Well! There’s a thing …

OK, on the downside – let’s get it out of the way before we begin – I have not written anything new, although I’ve been working on some edits for the sweeping, complicated epic K’Barthan sff book which I pick up and prod at from time to time. We have just finished introducing the main characters and setting up what they want to achieve and who is stopping them. I’m about 120k in. Oops.

That said, there’s a reason for the lack of writing. I do most of my writing in Scriviner on my iPad because the mousepad on my computer is really irritating. It used to be excellent but then one of Windows’ many updates borked it. Now it picks up the heat from my thumbs and randomly moves the cursor to other parts of the page when I’m typing. I don’t always look at the screen when I’m typing so this can result in a few minutes typing nothing, because the cursor has suddenly landed somewhere neutral, or a whole bunch of stuff in the middle of an earlier paragraph. Most annoying.

The editing in question has been the equivalent of printing it out and scribbling on it, in this case, sending it by PDF to my remarkable tablet and scribbling on that. I cannot say enough good things about the remarkable. I bought the Remarkable One for about £300 off kickstarter after seeing a Facebook ad.

It was a huge gamble. There are many, many scams – do NOT contribute to the pocket Windows PC, for example – and I did get a bit nervous at the end because it was nearly a year before it shipped but it was brilliant from the get go. Even better it had a plastic screen. It took them a while to build all the functionality. It couldn’t convert handwriting to text or import pdfs to edit originally but as people used them they discovered what we needed and built it in.

The only points of pain: it took ages to boot up and it had three buttons at he bottom which didn’t do much but I kept pressing them inadvertently with my hand while writing and opening a new notebook, or closing the one I was writing in, or going to a new page.

Sad sack branded cover to keep my Remarkable safe!

After a year of seeing adverts for the second generation, I recently took the plunge and stumped up the cash for it; the Remarkable 2. It turns on instantly, it’s even more like writing on paper and the look and feel is really cool; sleek gunmetal grey … er … metal and it’s really thin, about 4mm I think. You can turn the pen round to rub out things now as well. They basically took everything that made the Remarkable 1 hard to use and fixed it. Only one problem … it now has a glass screen. Ulp. I give it a few weeks before I break it. Which is a pisser. But you can’t win ’em all.

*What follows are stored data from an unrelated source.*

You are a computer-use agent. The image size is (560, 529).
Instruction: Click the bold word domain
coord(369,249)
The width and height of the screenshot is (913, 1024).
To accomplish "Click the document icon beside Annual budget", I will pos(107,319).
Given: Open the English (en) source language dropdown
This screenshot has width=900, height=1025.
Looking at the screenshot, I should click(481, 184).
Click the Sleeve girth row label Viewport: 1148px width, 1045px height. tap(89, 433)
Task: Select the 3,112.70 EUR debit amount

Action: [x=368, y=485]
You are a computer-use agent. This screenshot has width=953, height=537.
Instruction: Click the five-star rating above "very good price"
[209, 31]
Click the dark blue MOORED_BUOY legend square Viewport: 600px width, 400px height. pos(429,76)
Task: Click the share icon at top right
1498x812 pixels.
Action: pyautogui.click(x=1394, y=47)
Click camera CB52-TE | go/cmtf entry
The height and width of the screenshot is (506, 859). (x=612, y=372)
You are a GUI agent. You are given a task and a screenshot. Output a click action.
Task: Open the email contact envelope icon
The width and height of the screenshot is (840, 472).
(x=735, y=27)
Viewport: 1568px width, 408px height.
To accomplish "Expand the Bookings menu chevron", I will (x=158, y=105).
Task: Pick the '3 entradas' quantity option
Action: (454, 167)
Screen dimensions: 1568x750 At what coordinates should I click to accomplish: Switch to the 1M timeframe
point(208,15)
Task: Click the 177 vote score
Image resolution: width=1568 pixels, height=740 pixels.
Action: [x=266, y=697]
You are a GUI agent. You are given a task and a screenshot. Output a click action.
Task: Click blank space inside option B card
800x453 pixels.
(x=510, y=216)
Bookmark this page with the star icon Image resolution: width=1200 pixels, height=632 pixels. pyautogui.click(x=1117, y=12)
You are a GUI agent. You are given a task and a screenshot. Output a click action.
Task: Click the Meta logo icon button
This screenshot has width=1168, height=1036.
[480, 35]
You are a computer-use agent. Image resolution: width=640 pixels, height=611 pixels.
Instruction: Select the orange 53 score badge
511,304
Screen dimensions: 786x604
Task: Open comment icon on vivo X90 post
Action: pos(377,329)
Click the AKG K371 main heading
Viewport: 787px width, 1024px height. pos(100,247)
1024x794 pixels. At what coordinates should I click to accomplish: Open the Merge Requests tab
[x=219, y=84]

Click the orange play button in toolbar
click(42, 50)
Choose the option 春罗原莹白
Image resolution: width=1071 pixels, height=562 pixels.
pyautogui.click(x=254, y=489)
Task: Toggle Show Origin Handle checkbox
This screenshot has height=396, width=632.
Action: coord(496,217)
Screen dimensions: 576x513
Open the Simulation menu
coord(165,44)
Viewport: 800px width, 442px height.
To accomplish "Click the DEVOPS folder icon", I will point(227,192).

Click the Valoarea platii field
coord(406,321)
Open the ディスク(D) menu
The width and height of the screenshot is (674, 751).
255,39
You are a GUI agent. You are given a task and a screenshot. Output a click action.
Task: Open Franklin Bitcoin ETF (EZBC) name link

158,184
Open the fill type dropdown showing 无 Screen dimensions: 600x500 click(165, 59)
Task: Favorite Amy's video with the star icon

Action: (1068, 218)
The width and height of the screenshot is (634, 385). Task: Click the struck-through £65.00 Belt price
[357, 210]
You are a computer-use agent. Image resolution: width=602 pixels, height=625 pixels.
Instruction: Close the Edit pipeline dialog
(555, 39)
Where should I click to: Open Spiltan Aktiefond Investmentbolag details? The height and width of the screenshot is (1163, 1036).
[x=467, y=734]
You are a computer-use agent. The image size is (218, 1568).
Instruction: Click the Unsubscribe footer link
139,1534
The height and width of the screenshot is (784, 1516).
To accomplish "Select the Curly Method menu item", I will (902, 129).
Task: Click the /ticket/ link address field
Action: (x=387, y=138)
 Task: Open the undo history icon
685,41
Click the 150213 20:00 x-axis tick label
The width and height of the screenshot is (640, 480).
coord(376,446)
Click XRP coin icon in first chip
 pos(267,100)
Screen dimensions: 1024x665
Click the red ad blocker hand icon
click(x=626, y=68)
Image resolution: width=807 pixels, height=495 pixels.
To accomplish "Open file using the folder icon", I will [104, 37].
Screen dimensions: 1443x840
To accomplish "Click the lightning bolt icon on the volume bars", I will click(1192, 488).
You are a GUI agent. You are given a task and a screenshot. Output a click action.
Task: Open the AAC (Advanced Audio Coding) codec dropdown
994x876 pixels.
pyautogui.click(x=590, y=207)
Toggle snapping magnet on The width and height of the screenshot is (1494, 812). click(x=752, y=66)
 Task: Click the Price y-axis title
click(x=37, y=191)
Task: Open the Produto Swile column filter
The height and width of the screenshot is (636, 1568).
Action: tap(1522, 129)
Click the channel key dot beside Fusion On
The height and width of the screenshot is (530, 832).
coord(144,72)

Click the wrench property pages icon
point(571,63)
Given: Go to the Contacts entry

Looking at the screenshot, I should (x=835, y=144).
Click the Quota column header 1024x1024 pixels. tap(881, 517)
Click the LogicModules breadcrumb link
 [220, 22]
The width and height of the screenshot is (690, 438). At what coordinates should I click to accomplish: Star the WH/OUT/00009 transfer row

To try and keep it going for a bit longer I’ve bought it a case from caseable (it’s the same size as the first ever iPad so luckily it is possible to get a customised cover for it). Hopefully with a bit of protection it will survive a year or two before I smash it.

Another upside, I have won £5 in the Alzheimer’s lottery which I play every month and a princely £25 from the Premium Bonds – so that’s a bit of a bonus.

Also, I’ve had some other unusual luck. The Chaos Fairies are clearly feeling a bit guilty for repeatedly doing me over, as, frankly, they fucking should. But I am eternally grateful that their sense of intense guilt at repeatedly fucking up my life appears to have resulted in some kind of unborking intervention with the version of Windows 10 that my lap top is running.

You see I have two main issues with Windows 1o. First, I bought a lap top with a small fixed state drive (128gb) and a 1terrabyte external drive which I intended to use instead. For three months or so this was brilliant. Then an update to Windows gave the external hard drive the equivalent of an invisibility cloak. It wasn’t just that my computer could no longer talk to the drive. It couldn’t detect it at all. I had to boot up my old lap top – a process which, in itself, takes 40 minutes – and then copy everything from the external hard drive to a usb stick, and from there to an older drive which my brand new lap top could still see. The second piece of Windows 10 based cockwomblery was with my printer. It suddenly stopped printing pdf files. It transpired I’d inadvertently upgraded my version of windows from 34 bit to 64 bit. Naturally there was no roll back. I was stuck with 64 bit. No more freehand illustrator ether. That only worked with 34 bit. The net result of this was that there wasn’t a fix and if I wanted to print the pdf documents I had to buy a new printer.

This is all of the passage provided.